Observe DNA-synthesis of bacteria with the naked eye

The Leibniz-Institute DSMZ GmbH is the first scientific facility in Niedersachsen to use the newest sequencing technology. This technology is the sequencing system PacBio RS, a "third generation" sequencing device that utilises an innovative technology of single molecule sequencing (single molecule resolution, SMRT-technology). A similar device was inaugurated at the Max-Delbrück-Center for Molecular Medicine in Berlin by Federal Chancellor Angela Merkel in September 2011. With the PacBio RS-System it is possible to sequence individual DNA molecules in real time and gain more in-depth insight into the gene regulation of micro-organisms. This device will allow us to perform sequencing of genomes and transcriptomes of bacteria and virus sequences in the future and forms the basis of the new genome analysis oriented research at the Leibnitz-Institute DSMZ.

"The quick and cost-effective analysis of genome sequences of micro-organisms with the new sequencer opens up completely new possibilities in diversity research," explains Prof. Overmann, Scientific Director of the Leibniz-Institute DSMZ and head of the research group Microbial Diversity. "The estimated number of bacteria on earth is between one million and one billion. They are not only pathogenic agents but also produce important active agents, play a role in global metabolic cycles, and are relevant for the comprehension of the development and diversity of life. Currently, about 9,400 strains of bacteria have been specified and only about 2,000 more complete or almost complete genome sequences of bacteria are available for research," he says.

"When new types of bacterial genomes are decoded, we can then also discover new gene functions and better understand the interaction of diverse genes during biological processes," Prof. Overmann explains further. "Complete genomic data provide us with information about possible metabolic channels or effective natural compounds that are produced by the microbes. There is still huge potential for medical research, environmental research, and industry."

How is the new sequencing technology different from current methods? "Compared to the technologies available until now, it is possible for the first time to directly sequence individual DNA molecules with the PacBio RS. The new sequencer reads the order, the so-called "sequence" of the DNA building blocks (bases) in real time, and makes the reaction of a single enzyme with a single DNA molecule visible with the assistance of a laser. So to speak, we can observe with the "naked eye" how DNA is synthesized", says Prof. Overmann. "Unusually large fragments of genomic DNS can be sequenced in less than 1.5 hours."

On the average, the device can read more than 3,100 bases uninterrupted and complete a complex, microbial genome sequencing in one day; the same process would have taken one week or more in the past. "Therefore, it will be possible in the future to analyse 300,000 bacterial sequences from complex samples in about eight hours. For an environmental soil sample with an estimated number of 50,000 types of bacteria, for instance, the question as to which bacteria play a role in the fertility of the soil can be answered more quickly," states Prof. Overmann.

Another challenge is the tremendous amount of data (about 2 terabytes raw data) that a sequencing run with the new technology produces - enough to fill two hard drives of a modern computers. This flood of data is analysed by the team of Dr. Boyke Bunk, a computational biologist at the Leibniz-Institute DSMZ with the help of mathematics and computer science and extremely powerful computers.

A new research project based on the new sequencing platform was recently started at the Leibniz-Institut DSMZ. The scientist Dr. Cathrin Spröer analysed several strains of the bacterium sphingomonas, which are known for their ability to break down many different, partly toxic, aromatic compound and therefore could be utilised for soil rehabilitation.

Work to complete –
Answer these questions from the sequencing text above:
1. In what month and year was a similar device inaugurated at the Max-Delbrück-Center for Molecular Medicine in Berlin?
2. On average, how many bases can the device read uninterrupted?
3. Strains of which bacterium did Dr. Cathrin Spröer analyze?

Data section –
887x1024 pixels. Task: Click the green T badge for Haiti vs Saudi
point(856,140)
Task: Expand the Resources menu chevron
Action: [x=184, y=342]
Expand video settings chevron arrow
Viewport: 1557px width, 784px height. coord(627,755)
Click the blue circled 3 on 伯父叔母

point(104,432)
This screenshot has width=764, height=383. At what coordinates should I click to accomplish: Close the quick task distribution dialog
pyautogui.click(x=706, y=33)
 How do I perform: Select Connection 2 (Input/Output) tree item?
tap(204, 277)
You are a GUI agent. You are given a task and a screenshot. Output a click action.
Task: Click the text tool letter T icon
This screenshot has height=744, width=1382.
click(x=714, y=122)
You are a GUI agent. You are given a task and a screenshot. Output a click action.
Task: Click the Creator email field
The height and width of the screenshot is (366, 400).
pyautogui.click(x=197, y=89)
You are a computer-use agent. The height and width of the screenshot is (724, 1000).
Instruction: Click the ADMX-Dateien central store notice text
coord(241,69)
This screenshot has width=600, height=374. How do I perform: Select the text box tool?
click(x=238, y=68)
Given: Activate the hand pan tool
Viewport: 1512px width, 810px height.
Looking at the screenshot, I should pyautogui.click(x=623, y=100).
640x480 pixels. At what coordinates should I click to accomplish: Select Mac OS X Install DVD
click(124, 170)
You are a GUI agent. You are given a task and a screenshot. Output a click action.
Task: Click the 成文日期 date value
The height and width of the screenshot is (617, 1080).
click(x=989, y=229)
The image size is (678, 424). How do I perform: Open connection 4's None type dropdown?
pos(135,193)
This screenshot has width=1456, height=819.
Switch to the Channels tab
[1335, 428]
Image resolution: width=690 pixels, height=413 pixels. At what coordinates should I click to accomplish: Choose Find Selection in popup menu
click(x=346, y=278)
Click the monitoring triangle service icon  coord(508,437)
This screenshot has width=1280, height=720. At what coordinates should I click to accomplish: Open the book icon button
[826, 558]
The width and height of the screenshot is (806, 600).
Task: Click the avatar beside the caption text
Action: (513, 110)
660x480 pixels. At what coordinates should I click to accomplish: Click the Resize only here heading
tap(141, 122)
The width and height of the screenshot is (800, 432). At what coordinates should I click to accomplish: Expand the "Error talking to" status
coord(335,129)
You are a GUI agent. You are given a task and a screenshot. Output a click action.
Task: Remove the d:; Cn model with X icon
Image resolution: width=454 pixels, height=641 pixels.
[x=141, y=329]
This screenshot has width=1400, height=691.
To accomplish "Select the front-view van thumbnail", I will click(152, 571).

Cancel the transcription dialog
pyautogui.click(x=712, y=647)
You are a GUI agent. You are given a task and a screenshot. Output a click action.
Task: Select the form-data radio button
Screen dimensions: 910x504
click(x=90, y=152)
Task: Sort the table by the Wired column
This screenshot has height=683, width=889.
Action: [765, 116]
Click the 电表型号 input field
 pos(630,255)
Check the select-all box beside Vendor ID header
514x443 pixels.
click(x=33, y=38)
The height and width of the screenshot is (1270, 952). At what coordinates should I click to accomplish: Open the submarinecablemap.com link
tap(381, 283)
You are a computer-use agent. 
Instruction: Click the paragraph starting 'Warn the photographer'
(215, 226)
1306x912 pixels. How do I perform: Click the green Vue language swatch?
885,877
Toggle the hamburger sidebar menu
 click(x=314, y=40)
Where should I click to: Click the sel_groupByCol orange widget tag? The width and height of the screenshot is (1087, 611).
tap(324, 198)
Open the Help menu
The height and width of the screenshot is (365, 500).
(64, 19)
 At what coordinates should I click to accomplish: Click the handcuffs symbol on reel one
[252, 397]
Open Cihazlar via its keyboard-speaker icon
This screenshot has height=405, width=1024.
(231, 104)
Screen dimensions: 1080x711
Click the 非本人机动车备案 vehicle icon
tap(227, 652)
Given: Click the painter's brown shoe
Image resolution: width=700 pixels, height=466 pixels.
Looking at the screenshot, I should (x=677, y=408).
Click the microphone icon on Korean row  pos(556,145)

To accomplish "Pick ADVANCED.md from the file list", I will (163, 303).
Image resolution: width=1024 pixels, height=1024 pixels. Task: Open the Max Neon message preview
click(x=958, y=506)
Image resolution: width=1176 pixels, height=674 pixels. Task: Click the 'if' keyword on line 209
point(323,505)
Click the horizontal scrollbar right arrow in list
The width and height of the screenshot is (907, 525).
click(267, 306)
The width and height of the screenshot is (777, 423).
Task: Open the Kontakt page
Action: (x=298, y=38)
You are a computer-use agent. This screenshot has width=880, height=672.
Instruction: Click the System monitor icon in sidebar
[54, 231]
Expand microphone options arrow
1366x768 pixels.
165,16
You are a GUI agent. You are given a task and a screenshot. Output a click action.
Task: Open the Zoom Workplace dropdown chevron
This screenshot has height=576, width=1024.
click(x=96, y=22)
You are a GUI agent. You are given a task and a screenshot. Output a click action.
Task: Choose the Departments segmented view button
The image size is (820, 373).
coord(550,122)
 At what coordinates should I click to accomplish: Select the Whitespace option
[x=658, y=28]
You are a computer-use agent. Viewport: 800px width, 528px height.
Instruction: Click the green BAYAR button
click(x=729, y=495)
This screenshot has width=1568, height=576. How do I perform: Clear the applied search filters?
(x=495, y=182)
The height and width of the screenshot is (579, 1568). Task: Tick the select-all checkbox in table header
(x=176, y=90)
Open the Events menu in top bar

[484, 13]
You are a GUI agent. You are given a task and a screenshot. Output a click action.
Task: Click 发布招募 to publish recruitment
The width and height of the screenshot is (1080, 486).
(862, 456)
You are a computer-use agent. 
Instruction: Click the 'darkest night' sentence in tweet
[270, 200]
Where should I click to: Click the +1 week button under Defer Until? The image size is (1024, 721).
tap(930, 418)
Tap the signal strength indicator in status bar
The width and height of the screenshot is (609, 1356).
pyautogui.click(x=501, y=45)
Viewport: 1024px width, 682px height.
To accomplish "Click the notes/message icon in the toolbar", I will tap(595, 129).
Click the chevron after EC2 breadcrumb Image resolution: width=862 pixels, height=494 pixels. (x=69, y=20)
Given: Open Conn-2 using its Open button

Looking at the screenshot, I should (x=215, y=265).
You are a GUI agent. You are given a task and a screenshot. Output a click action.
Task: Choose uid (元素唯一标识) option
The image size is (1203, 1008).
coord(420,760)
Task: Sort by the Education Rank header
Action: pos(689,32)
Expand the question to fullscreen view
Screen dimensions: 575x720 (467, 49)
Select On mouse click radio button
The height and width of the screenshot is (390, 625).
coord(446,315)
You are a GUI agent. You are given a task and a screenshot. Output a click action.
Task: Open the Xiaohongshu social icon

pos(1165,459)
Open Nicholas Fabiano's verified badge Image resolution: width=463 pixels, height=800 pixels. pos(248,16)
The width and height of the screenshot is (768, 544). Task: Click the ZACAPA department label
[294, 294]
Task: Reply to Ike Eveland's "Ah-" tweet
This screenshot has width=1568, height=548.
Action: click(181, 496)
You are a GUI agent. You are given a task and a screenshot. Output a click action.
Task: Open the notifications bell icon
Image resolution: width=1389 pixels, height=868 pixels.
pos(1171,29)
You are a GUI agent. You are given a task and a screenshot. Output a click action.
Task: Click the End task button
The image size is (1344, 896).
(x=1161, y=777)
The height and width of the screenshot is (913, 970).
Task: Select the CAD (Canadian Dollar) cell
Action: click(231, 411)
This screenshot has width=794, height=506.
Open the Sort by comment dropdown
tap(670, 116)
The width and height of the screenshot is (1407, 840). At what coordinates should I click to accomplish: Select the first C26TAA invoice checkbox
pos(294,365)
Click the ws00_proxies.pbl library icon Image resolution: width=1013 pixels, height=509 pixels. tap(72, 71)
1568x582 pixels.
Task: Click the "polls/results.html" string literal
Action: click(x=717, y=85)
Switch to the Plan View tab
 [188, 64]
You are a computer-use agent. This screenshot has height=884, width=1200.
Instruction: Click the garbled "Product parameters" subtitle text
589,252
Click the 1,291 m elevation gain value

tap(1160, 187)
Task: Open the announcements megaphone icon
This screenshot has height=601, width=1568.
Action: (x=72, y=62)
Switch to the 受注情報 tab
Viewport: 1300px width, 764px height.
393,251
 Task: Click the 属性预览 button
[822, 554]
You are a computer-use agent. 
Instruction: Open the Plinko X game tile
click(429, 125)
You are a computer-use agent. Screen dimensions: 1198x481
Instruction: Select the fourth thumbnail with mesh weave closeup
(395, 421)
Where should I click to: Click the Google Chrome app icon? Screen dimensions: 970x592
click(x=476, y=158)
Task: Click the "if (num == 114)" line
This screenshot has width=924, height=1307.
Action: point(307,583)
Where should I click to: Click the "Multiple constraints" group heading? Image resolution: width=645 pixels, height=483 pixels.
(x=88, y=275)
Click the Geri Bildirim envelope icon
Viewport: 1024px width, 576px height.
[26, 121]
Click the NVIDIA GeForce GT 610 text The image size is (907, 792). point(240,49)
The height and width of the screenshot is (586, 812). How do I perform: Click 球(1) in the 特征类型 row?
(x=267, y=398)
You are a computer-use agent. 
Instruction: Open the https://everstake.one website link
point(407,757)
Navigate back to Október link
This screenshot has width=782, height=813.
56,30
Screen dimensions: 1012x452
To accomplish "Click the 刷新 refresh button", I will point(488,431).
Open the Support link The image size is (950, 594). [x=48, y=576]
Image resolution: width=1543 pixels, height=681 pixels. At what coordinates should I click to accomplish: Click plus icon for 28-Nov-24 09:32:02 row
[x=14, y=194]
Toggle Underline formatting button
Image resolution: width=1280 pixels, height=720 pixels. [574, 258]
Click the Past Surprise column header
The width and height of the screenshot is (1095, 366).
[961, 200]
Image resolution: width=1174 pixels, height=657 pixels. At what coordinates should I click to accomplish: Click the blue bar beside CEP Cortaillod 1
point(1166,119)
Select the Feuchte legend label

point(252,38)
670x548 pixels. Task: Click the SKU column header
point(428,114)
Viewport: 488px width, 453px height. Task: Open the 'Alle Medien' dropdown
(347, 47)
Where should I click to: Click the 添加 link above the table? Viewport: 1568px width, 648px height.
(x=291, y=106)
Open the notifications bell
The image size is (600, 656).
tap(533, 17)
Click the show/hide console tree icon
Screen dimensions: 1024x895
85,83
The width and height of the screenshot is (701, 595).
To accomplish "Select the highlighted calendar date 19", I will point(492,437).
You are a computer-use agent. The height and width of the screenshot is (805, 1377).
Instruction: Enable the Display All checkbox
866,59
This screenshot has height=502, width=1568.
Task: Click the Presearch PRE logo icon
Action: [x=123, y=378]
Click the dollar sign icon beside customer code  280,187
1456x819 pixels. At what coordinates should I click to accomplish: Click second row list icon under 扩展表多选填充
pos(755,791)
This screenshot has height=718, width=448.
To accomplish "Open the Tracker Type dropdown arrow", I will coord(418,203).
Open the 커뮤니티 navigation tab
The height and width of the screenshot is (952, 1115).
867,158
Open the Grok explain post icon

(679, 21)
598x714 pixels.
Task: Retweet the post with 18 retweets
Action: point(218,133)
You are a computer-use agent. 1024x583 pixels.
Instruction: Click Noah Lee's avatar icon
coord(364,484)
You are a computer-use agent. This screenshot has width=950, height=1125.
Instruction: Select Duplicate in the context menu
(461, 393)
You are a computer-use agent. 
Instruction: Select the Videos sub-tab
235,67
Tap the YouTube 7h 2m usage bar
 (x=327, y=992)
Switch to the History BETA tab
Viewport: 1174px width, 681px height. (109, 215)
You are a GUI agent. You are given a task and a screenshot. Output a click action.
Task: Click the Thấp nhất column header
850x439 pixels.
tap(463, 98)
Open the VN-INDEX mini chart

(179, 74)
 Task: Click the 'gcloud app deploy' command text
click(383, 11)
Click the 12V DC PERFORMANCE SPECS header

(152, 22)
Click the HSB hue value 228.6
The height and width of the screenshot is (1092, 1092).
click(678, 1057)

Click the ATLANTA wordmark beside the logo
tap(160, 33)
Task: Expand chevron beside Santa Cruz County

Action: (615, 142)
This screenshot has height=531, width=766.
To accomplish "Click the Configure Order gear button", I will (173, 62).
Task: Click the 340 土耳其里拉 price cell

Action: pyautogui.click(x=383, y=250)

Result –
1. September 2011
2. More than 3,100 bases
3. Sphingomonas